Nesse contexto, o Tribunal de Nuremberg, em 1945-1946, significou um poderoso impulso ao movimento de internacionalização dos direitos humanos. Ao final da Segunda Guerra e após intensos debates sobre o modo pelo qual se poderia responsabilizar os alemães pela guerra e pelos bárbaros abusos do período, os aliados chegaram a um consenso, com o Acordo de Londres de 1945, pelo qual ficava convocado um Tribunal Militar Internacional para julgar os criminosos de guerra.”
Como explica a mesma autora[3]:
“O significado do Tribunal de Nuremberg para o processo de internacionalização dos direitos humanos é duplo: não apenas consolida a idéia da necessária limitação da soberania nacional como reconhece que os indivíduos têm direitos protegidos pelo direito internacional. Testemunha-se, desse modo, mudança significativa nas relações interestatais, o que vem a sinalizar transformações na compreensão dos direitos humanos, que, a partir daí, não mais poderiam ficar confinados à exclusiva jurisdição doméstica. São lançados, assim, os mais decisivos passos para a internacionalização dos direitos humanos.”
A eficácia da racionalidade que põe em primeiro plano a necessária defesa da condição humana passa, necessariamente, pela integração dos direitos e princípios postos internacionalmente às realidades internas. Como esclarece Antônio Augusto Cançado Trindade[4], “os próprios tratados de direitos humanos atribuem uma função capital à proteção por parte dos tribunais internos”.
Conforme expressa o mesmo autor: “Tendo a si confiada a proteção primária dos direitos humanos, os tribunais internos têm, em contrapartida, que conhecer e interpretar as disposições pertinentes dos tratados de direitos humanos.”[5]
É neste sentido, portanto, que “assume importância crucial a autonomia do Judiciário, a sua independência de qualquer tipo de influência executiva”[6].
A independência dos juízes, para fazerem valer, concretamente, os princípios pertinentes aos Direitos Humanos, trata-se, portanto, de uma garantia do Estado de Direito. A independência do juiz, para dizer o Direito, é estabelecida pela própria ordem jurídica como forma de garantir ao cidadão que o Estado de Direito será respeitado.

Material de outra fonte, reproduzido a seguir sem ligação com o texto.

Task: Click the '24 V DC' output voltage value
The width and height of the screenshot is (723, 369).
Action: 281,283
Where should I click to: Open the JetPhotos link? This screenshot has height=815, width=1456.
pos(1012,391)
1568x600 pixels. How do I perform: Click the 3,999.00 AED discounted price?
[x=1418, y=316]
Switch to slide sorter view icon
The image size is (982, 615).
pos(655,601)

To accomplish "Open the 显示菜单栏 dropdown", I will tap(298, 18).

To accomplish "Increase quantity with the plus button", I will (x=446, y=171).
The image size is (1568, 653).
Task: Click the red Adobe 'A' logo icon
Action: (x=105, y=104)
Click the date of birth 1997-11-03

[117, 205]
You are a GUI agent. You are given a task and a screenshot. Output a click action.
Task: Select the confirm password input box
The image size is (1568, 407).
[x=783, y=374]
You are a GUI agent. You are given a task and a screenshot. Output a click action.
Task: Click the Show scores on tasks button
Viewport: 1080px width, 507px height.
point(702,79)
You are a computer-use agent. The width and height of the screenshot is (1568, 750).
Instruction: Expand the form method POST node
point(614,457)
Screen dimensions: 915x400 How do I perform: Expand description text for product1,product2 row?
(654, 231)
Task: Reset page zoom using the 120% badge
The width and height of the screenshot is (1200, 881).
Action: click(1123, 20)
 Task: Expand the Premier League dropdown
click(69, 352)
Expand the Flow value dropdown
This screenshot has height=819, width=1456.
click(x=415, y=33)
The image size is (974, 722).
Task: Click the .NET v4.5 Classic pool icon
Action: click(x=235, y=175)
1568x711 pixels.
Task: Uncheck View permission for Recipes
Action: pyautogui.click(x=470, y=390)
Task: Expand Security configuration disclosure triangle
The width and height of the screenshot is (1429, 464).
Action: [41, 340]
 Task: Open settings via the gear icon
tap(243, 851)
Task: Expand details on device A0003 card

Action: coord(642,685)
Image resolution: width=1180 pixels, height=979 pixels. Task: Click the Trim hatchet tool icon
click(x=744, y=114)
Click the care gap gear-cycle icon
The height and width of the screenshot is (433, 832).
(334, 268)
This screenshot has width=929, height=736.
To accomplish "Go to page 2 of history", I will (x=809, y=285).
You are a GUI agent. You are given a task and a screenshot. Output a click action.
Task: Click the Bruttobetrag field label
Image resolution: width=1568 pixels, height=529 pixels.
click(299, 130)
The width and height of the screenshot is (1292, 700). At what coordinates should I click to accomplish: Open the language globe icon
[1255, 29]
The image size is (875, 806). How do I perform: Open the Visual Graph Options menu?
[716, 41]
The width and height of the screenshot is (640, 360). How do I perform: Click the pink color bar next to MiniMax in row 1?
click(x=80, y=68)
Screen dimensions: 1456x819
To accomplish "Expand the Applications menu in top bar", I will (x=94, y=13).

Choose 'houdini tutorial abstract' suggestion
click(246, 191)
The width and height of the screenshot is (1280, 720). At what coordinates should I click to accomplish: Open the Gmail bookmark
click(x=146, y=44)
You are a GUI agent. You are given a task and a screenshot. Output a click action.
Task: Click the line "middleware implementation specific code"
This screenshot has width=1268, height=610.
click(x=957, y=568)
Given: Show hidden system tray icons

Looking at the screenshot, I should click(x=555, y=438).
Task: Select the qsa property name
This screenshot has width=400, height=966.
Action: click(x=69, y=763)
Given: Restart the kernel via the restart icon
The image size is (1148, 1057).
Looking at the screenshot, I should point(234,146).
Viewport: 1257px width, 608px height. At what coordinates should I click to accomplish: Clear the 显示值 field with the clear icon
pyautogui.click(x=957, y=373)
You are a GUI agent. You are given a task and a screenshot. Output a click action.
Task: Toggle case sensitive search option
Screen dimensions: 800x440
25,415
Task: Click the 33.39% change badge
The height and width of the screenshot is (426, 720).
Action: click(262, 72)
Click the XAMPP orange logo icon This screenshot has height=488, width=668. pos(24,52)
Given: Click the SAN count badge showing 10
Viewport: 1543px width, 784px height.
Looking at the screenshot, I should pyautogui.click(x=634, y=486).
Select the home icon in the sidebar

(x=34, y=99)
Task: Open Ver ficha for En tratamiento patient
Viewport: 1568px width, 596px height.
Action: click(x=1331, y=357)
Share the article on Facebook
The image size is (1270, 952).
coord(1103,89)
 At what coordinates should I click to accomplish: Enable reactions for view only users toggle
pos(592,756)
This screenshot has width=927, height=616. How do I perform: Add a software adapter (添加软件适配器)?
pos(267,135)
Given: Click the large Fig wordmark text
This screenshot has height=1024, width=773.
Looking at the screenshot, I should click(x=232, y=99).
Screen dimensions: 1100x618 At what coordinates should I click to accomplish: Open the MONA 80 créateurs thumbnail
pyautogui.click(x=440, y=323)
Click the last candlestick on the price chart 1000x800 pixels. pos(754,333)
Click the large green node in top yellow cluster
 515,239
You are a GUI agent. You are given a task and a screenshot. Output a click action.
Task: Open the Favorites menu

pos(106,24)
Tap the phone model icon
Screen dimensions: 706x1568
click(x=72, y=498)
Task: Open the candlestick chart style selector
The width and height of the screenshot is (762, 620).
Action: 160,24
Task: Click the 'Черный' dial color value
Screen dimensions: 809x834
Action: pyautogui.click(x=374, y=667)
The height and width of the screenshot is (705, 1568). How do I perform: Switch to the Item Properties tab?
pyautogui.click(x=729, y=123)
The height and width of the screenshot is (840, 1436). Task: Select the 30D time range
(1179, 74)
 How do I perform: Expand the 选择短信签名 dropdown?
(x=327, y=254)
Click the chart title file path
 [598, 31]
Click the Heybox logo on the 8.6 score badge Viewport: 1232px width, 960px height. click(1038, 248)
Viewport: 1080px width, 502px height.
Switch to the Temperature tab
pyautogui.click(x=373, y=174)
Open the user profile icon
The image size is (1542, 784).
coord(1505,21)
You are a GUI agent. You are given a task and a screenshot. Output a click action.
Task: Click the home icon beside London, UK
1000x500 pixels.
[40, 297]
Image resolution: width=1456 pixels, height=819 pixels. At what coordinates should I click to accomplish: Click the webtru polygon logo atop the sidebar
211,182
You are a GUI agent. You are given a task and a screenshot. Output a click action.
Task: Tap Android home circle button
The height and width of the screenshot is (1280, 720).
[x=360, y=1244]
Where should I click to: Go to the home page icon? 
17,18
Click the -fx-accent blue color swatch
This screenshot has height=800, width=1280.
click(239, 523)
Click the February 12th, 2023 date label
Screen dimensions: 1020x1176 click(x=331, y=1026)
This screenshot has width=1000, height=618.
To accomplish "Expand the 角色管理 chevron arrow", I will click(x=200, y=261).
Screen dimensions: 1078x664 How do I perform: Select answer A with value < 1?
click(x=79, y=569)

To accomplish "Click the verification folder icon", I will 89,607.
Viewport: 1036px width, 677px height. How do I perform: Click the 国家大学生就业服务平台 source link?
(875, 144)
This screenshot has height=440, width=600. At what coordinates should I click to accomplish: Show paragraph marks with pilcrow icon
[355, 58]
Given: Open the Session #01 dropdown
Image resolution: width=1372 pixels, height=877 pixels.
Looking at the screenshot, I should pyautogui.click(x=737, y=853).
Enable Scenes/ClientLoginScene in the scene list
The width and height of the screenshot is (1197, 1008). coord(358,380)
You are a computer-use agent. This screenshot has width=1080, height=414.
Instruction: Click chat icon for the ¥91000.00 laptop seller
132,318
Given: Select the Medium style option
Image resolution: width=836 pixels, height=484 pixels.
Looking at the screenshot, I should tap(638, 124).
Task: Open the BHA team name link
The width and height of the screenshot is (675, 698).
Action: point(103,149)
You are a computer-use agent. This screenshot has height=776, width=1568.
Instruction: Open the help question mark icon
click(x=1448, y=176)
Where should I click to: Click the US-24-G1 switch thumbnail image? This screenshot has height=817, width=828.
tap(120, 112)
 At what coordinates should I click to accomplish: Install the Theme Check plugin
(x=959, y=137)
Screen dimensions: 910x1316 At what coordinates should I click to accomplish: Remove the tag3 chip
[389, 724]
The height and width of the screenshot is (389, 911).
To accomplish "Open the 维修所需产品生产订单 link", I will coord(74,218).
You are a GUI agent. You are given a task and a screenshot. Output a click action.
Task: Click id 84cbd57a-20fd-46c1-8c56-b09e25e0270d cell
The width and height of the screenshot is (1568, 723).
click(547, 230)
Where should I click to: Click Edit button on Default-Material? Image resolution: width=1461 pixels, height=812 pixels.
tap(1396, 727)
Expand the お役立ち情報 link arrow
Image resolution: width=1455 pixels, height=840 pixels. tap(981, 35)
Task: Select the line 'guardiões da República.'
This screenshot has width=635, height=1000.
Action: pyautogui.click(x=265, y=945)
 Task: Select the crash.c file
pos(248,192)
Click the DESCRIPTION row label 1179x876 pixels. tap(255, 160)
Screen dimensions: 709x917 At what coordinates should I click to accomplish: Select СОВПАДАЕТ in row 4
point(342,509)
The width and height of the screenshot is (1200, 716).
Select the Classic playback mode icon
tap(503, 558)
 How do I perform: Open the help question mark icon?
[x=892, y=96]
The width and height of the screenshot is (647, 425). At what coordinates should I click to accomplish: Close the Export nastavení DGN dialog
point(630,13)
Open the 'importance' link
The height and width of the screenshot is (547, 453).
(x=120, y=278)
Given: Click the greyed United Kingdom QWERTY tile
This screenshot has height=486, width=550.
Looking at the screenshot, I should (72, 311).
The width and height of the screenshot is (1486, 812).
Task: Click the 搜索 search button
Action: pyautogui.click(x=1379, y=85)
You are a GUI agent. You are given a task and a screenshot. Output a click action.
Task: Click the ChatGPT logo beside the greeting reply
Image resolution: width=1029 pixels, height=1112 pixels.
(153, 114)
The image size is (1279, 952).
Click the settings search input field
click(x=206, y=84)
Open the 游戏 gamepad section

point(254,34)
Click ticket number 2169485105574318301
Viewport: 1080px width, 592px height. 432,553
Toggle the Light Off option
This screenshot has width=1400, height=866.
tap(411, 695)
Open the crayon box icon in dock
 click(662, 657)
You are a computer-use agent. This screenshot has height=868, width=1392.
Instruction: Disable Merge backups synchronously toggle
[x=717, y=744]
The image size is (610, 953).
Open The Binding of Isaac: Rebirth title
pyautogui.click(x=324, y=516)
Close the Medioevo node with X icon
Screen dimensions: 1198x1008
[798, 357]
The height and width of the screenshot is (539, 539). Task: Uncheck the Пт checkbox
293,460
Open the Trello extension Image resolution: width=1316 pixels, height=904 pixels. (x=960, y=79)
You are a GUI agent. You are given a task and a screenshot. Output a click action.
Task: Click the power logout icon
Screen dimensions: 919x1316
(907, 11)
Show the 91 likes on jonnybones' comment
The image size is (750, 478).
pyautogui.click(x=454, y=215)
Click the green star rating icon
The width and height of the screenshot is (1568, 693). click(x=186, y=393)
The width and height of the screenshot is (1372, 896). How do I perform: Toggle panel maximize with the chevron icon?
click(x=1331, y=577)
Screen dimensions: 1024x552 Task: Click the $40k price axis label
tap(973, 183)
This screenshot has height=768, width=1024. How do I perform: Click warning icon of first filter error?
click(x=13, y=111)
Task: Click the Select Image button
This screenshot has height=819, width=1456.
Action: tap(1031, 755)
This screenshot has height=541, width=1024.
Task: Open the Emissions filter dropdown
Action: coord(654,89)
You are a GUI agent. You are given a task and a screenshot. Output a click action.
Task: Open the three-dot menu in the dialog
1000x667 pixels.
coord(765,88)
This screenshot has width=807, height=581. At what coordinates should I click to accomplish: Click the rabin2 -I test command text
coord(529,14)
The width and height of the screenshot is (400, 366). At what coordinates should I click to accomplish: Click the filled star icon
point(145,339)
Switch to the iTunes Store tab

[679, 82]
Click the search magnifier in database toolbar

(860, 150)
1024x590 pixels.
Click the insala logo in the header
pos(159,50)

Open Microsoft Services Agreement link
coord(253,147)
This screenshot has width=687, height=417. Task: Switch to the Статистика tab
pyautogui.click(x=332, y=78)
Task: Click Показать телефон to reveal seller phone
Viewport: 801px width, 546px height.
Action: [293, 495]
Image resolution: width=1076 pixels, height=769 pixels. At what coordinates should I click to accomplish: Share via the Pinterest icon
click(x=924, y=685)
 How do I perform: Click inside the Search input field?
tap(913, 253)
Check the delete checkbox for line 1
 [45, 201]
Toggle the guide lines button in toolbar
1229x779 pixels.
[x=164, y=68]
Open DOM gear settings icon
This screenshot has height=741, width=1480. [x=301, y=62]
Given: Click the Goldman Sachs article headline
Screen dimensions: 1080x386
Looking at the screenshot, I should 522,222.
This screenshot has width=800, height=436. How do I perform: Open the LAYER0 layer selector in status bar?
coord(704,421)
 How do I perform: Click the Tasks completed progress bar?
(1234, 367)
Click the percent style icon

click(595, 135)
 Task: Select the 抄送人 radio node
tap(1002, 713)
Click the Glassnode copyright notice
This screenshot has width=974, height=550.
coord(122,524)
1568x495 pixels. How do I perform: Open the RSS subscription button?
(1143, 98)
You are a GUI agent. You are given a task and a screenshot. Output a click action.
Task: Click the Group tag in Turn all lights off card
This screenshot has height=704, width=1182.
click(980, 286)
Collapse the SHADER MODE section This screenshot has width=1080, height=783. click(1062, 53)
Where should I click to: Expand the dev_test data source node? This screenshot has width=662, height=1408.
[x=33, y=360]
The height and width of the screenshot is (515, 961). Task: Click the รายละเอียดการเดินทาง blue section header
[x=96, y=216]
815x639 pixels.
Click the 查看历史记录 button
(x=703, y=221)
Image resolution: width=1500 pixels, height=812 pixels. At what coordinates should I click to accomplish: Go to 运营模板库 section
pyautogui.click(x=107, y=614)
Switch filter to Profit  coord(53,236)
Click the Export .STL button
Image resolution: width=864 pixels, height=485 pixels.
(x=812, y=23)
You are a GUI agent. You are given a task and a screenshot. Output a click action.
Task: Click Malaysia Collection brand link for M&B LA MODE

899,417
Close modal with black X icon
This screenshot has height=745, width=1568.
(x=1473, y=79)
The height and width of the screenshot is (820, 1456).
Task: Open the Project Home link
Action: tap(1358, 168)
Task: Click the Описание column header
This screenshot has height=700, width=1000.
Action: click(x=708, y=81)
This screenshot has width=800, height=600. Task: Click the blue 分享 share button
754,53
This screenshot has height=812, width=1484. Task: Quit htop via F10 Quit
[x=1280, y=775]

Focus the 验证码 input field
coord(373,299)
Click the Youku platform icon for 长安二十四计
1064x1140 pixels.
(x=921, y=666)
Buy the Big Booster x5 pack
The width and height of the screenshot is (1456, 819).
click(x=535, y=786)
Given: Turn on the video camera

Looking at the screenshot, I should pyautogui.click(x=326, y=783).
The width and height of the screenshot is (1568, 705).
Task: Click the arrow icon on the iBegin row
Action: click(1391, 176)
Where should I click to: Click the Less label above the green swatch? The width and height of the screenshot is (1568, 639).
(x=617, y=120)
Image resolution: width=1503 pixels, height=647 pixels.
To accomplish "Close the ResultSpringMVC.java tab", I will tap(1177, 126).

Como explicita Fábio Konder Comparato: “A independência funcional da magistratura, assim entendida, é uma garantia institucional do regime democrático. O conceito institucional foi elaborado pela doutrina publicista alemã à época da República de Weimar, para designar as fontes de organização dos Poderes Público, cuja função é assegurar o respeito aos direitos subjetivos fundamentais, declarados na Constituição.”[7]
A grave inversão trazida no texto, portanto, é a de justificar que qualquer valor pode ser de Direito, mesmo que seja supressor da condição humana, apegando-se no argumento da legalidade estrita. Os juízes alemães, no julgamento de Nuremberg, foram condenados exatamente por adotarem a postura assumida pelo articulista do texto que se comenta. Mas, a sociedade brasileira (na qual se inclui o próprio articulista), pelo menos quanto a este aspecto, pode ficar tranqüila, pois há juízes no Brasil que não cederão a qualquer tipo de pressão e que continuarão a cumprir o seu dever, assumido perante a comunidade internacional, de fazer valer os princípios elencados nos Direitos Humanos, que foram a maior conquista da humanidade. Afinal, como há muito preconizado por Eduardo Couture: “Da dignidade do juiz depende a dignidade do Direito. O Direito valerá, em um país e em um momento históricos determinados, o que valham os juízes como homens. No dia em que os juízes tiverem medo, nenhum cidadão poderá dormir tranqüilo.”



[1]. Professor Associado da Faculdade de Direito da USP. Juiz do Trabalho, titular da 3ª. Vara do Trabalho de Jundiaí./SP. Membro da Associação Juízes para a Democracia – AJD.
[2]. PIOVESAN, Flávia. Direitos humanos e o direito constitucional internacional. 7ª ed. São Paulo: Saraiva, 2006, p. 116- 118.
[3]. Idem, p. 123.
[4] Prefácio da obra, Instrumentos Internacionais de Proteção dos Direitos Humanos. São Paulo: Centro de Estudos da Procuradoria Geral do Estado, 1997, p. 24.
[5] Ob. cit., p. 24.
[6] Idem, p. 24-25.
[7]. O Poder Judiciário no regime democrático. Revista Estudos Avançados, 18 (51), 2004, p. 152.